Nun hab ich folgendes gemacht :

-Cd rein
-skip media test
- next
- deutsch
- deutsch ...
Dann Kommt :  Warnung "Unabel to align partition propably. This propably means that another tool generated incorrect partition table, because it didnt have the correct BIOS geomnetry. It is save to ignore, but ignore may cause (fixable) problems with some boot loaders. 
- übergegen
-Auswahl Manuell oder Automatische....
Dann Kommt die Warnung:. Partition nicht leasbar, wenn man jetzt weitermacht wird die komplette existirende Partition gefetzt. 

Irgend eine Idee  

Übrigens bei der Suse installation kam auch das parted nicht funktioniert, aber Yast hat die Insatllation nach einigen Partitionseinstellunge problemlos durchgeführt. 
Partitionen wurden mit Acronis PartitionExpert erstellt.

Grüße

Hotte


----------



## Thomas Kuse (17. November 2003)

Ich hab bei einem Kumpel auch mit Acronis Recovery Expert verschollene Partitionen wiederhergestellt und sie später ganz gelöscht.

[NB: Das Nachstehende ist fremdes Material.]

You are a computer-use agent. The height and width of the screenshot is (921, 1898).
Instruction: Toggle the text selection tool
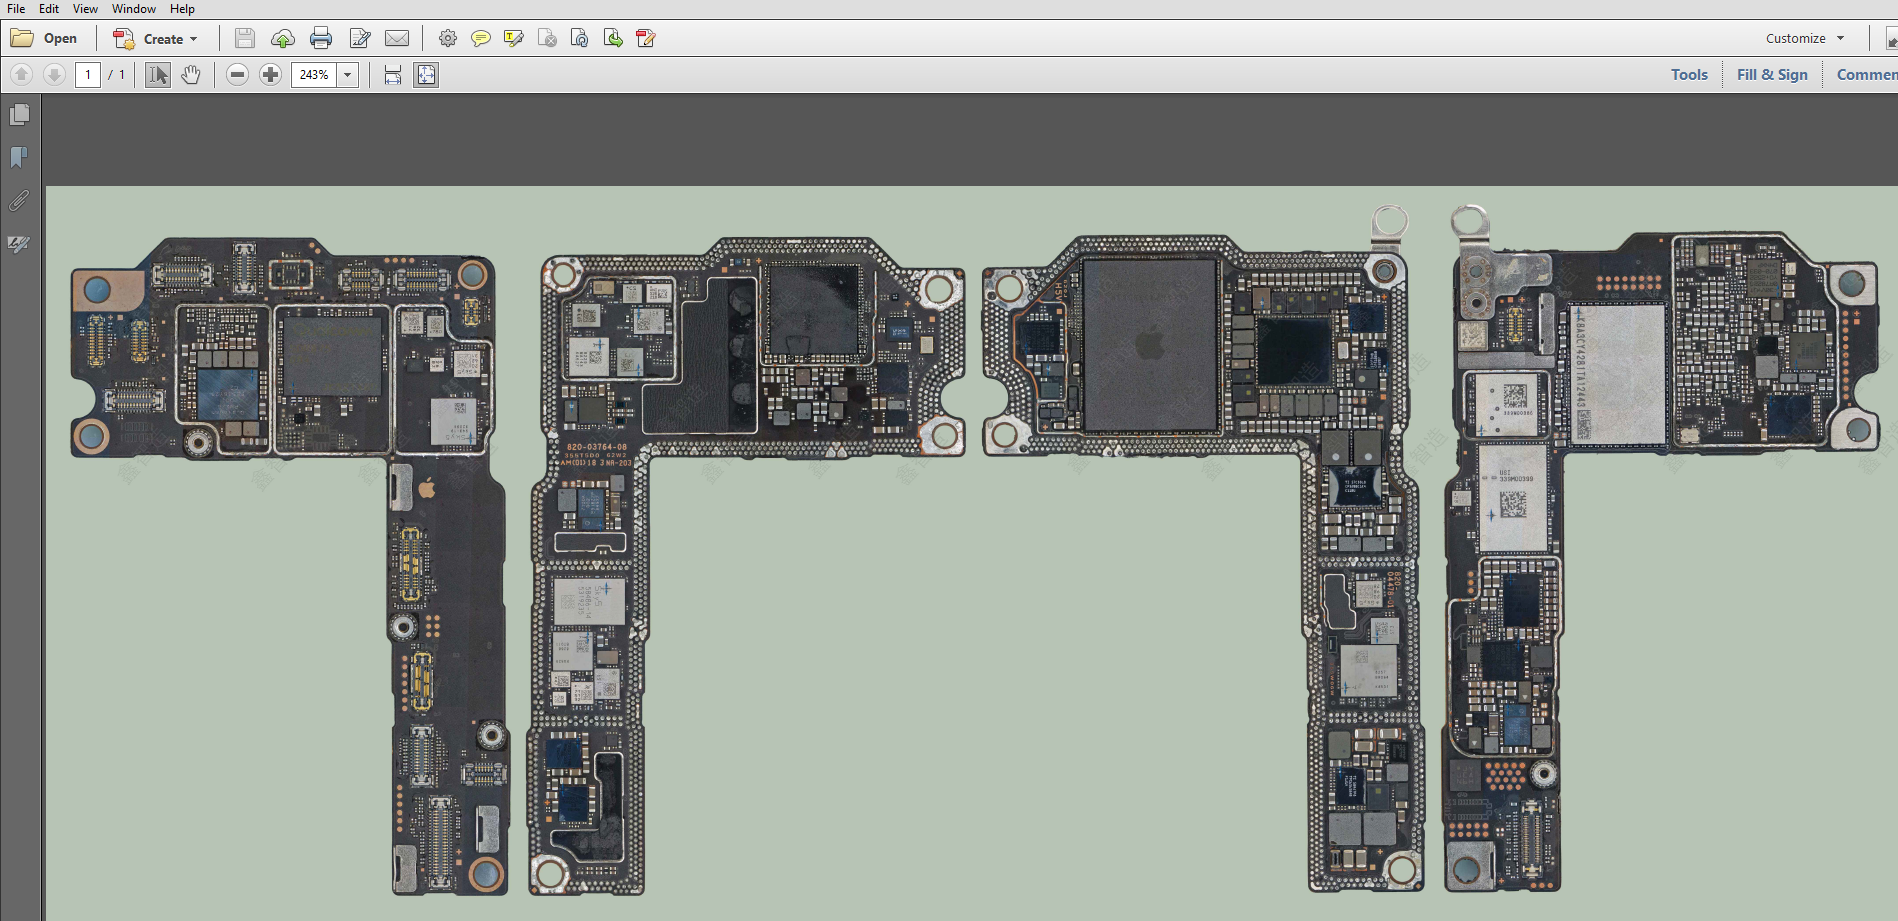tap(158, 75)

Bei SUSE kam dann auch diese Meldung...ich konnte aber ganz normal die Installation durchführen, da ich die Partitionsaufteilung schon fertig eingerichtet hatte.

Scheint wohl ein sehr eigenartiges Problem zu sein...vielleicht liegts ja an Acronis?

zu Redhat:
Kannst Du dort nirgens die Erstellung überspringen?


----------



## tuxracer (17. November 2003)

Ich bin mir nicht sicher, aber kann es sein, dass Du am anfang beim installieren irgendwo die Möglichkeit hast, auszuwählen, ob Du die Partitionseinteilung manuell machen möchtest?

das muss sein, weil mit so ner Partitionierung wie Du sie hast, kann schon sein, dass da was nicht geht, obwohl ich glaub Du müsstest Dir einfach mit ner zweiten Platte mal die Daten sichern, die Platte neu Partitionieren, und das Problem wäre behoben. Sieht irgendwie nach ner nicht mehr ganz konformen Partitiontable aus.
passiert manchmal, wenn man mit diversen Partirionierern (fdisk,linux fdisk, PQMagic, Acronis)miteinander verwendet.

mir ist es schon passiert, dasx PQ Magic nicht mal mehr gestartet hat, nachdem ich mit Linux Partitions erstellt hab.
Die Systeme liefen aber alle.


----------



## hhotte (17. November 2003)

Hallo,

danke vorab, ob es an Acronis liegt weiß ich nicht. Hab leider auch keine 2. HDD wo ich ggf. einen neuen Reset durchführen kann. Hab auch nochmal probiert diese Stelle zu überspringen... geht auch nicht, oder besser gesapt ich weiß nicht wie das geht. ... Kann mir jemand da weiterhelfen. 

Hab nun so viel rumgespielt, dass nun mein suse 8.2 auch nur noch im textmodus hochläft. Hab nun das rescue ausprobiert, weiß aber nicht wie das funktioniert. 

Kann mir jemand sagen was man da machen muß um das System wieder herzustellen ? 

Danke vorab


----------



## tuxracer (17. November 2003)

Falls Du Dir nicht dummerweise mehr zerschossen hast, sollte es möglich sein über installation,nicht über Rescue, dein SuSe wieder zu starten(falls Du es Dir nicht tatsächlich zerschossen hast.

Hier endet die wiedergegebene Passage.